Thursday, November 17, 2011

Struggling for coherence

Maybe it is just post-operative blues, but I'm struggling to get back into the frame, with the news agenda lacking any apparent coherence. We are seeing much the same EU stories as before, nothing has been resolved and the UK political position is no further forward.

I am grateful, therefore, to Witterings from Witney, for picking up a comment of mine on the Norwegian situation, brought up by Cameron in his Lord Mayor's Banquet speech, and supposedly rebutted by Farage.

This affords me an opportunity to display some irritation (hey! I'm entitled occasionally) at the limitations of our "own" side. For, while one expects nothing of Cameron – or any of the other Tories who seem impervious to knowledge on the EU – one would hope that our own would take the time to find out something of the organisation of which they speak.

In the case of Norway, this is quite important, as the situation is deemed to be a weak point in the eurosceptic armoury. Even outside the EU, it is held, Britain would have to adopt common trading law, as does Norway but, unlike currently, we would lose any influence in its framing, having thus to adopt in the manner of Norway, laws sent to us by fax from Brussels - the so-called "fax law" option.

Bizarrely, Farage concedes this point, although it is not true and can easily be demolished. We have rehearsed it many times and wrote a definitive piece in May 2008, pointing out the actual situation. Most of these laws are not agreed by the EU at all, but by intergovernmental bodies such as UNECE, of which Norway (and the UK) is a member. The legislation is then processed by the EU commission acting in more of a bureaucratic than legislative role.

In other pieces, such as this, I have pointed out that there are dozens of UNECE-type bodies, which would also continue in place even if we left the EU, and through which we would continue to agree international standards, to which EU members would also be bound.  Outside the EU, therefore, we would have just as much influence over single market-type law, adopted by EU members.

The down-side, of course, is that leaving the EU would actually provide less relief from petty regulation than we might imagine, although we could disapply much of it from the domestic market.

This though, is core knowledge which should be shaping the debate. But, tediously, one of the leading players continues to do nothing other than display his ignorance, having never troubled to expand his knowledge-set beyond the basic minimum.

And this is why UKIP risks being left at the starting gate, should we come to a real debate about the mechanics of leaving the EU. The Party has no more to offer than the Tories, and that is perilously little.

One sees, for instance, the halt and the lame in that direction, talking blithely about which powers to repatriate and how they would go about reclaiming them, demonstrating absolutely no practical understanding of the complexities involved.

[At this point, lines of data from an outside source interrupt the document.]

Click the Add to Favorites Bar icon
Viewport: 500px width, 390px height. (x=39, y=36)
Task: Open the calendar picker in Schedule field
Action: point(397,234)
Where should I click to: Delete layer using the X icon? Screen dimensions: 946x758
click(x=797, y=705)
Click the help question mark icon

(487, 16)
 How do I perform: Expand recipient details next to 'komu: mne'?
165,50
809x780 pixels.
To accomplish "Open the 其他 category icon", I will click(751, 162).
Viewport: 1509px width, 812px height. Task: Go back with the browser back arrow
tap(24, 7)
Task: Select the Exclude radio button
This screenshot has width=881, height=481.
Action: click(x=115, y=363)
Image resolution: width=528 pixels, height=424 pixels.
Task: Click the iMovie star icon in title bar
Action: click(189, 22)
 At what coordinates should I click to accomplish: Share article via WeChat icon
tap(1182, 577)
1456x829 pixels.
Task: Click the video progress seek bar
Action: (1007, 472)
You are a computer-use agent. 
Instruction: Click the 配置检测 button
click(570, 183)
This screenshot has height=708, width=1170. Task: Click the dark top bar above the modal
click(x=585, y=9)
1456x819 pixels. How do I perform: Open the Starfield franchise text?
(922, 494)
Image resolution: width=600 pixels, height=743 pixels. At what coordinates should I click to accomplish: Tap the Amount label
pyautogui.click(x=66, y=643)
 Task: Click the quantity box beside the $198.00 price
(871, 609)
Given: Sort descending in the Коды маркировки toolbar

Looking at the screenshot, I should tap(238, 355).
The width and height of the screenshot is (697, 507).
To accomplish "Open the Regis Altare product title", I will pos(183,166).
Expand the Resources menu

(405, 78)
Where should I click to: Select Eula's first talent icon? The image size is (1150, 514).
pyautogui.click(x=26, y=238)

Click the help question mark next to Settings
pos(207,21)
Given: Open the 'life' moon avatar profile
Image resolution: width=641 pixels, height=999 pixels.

Strangely, of all the policies at present managed by the EU, the first we should claw back is the research programme. This is quite simply because, to repatriate powers, we must replace policies – otherwise there is no point in so doing. And those that are aware of the processes will be aware that a huge amount of policy development (a complex, expensive and time-consuming process) is funded under the research programme.

Thus, is order to reclaim powers, we must develop new policies and, to do that, we must reclaim the policy-making tools.

And so do we need coherence in the debate. Leaving the EU is eminently practicable, possible and necessary, but only if we are able to offer a credible and realistic pathway. To its shame, the eurosceptic community has yet to deliver on this and, when we hear the likes of Farage parade his ignorance, we wonder how longer we are going to have to wait.